Dashing through Hammett
The novel revolves around Nick Charles, former gumshoe, now married to the wealthy Norah. Nick and Norah are in New York for a brief break from their home in San Francisco. The couple are embracing the high life and booze galore. Not that surprising really, as the novel was published in 1934 (weirdly my copy gives the original date of publication as 1932), and opens with a rather inebriated run-up to Christmas just post-Prohibition.
Trouble starts for the happy couple when Nick runs into a contact from a previous case. It appears that Wynant, a wealthy inventor, has vanished following the murder of his mistress; but with Wynant's nutty family to deal with, it's not clear who's telling the truth, especially as he's not the only person with a motive for Julia Wolf's murder. As the body count and police brutality rises, can Nick find the killer, and avoid becoming the next victim?
The novel made such an impact that film rights were swiftly secured, and the film was released the same year.
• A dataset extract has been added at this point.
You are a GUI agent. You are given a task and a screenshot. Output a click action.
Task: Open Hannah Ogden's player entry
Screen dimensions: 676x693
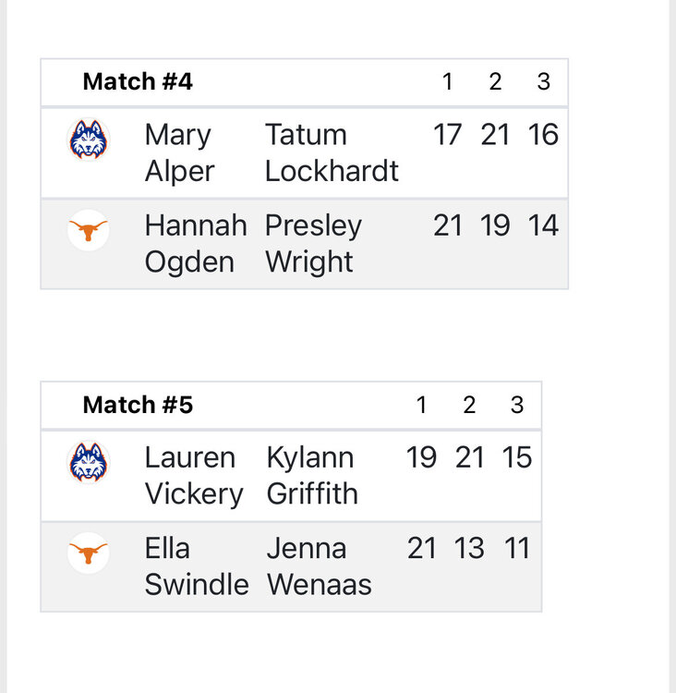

That proved to be so popular that there then followed a long "Thin Man" sequence. I've always loved the Thin Man film sequence, and find it completely impossible to imagine Nick and Norah Charles as looking like anyone but William Powell and Myrna Loy; and of course there's a dog featured in the action, so how could I not love it?
Perhaps it was my mood, but I actually found the book surprisingly hard to get into. It's extraordinarily fast paced. There's so much dialogue, and wise-cracking that it reads more like a movie script than a novel. And I spent quite a bit of time thumbing my way back through the book to re-visit who had said what to who and when, and who exactly is this character, anyway? It was all a bit frustrating as I kept, quite literally, losing the plot.
And yet, it is an extraordinarily good story. The plotting is brilliant, the dialogue is often remarkably up-to-date, it's sexy and funny, and incredibly open in a way that most novels wouldn't be for another 30+ years. Besides the aforementioned police brutality, there's adultery, what could be construed as an incestuous relationship, drugs and booze. I can only think that Hammett got away with it, partly because it is such a comic novel, and probably partly because it was seen as being a cheap "pot-boiler". Hammett's no pot-boiler though, his writing is clever, sassy stuff. Very different in style from his fellow gumshoe novelist, Raymond Chandler, but you can see the relationship between them. Chandler's world is dark, brooding and menacing; Hammett's world is equally dark but shot through with a rueful comedy that triumphs however dark the underlying storyline. I think it's because of this that Thin Man feels less realistic, unlike Hammett's later novel The Maltese Falcon where the balance is definitely weighted more towards the dark side.
If Nick is the overly intelligent, but benign and comical, leading man; Norah is a real breath of fresh air, the type of emancipated female character that a lot of women would probably have liked to be but couldn't embrace truly till the 1970s. This may be because Hammett's long-term mistress was the screenwriter, Lillian Hellmann (to whom Thin Man is dedicated), as independent a woman as you could hope to meet, albeit a somewhat controversial figure.
It's a gloriously funny romp of a crime read, the speed of dialogue does sometimes give it a rather hallucinatory, drunken edge, which, I suspect, was exactly what Hammett was aiming for. Prepare to be dazzled.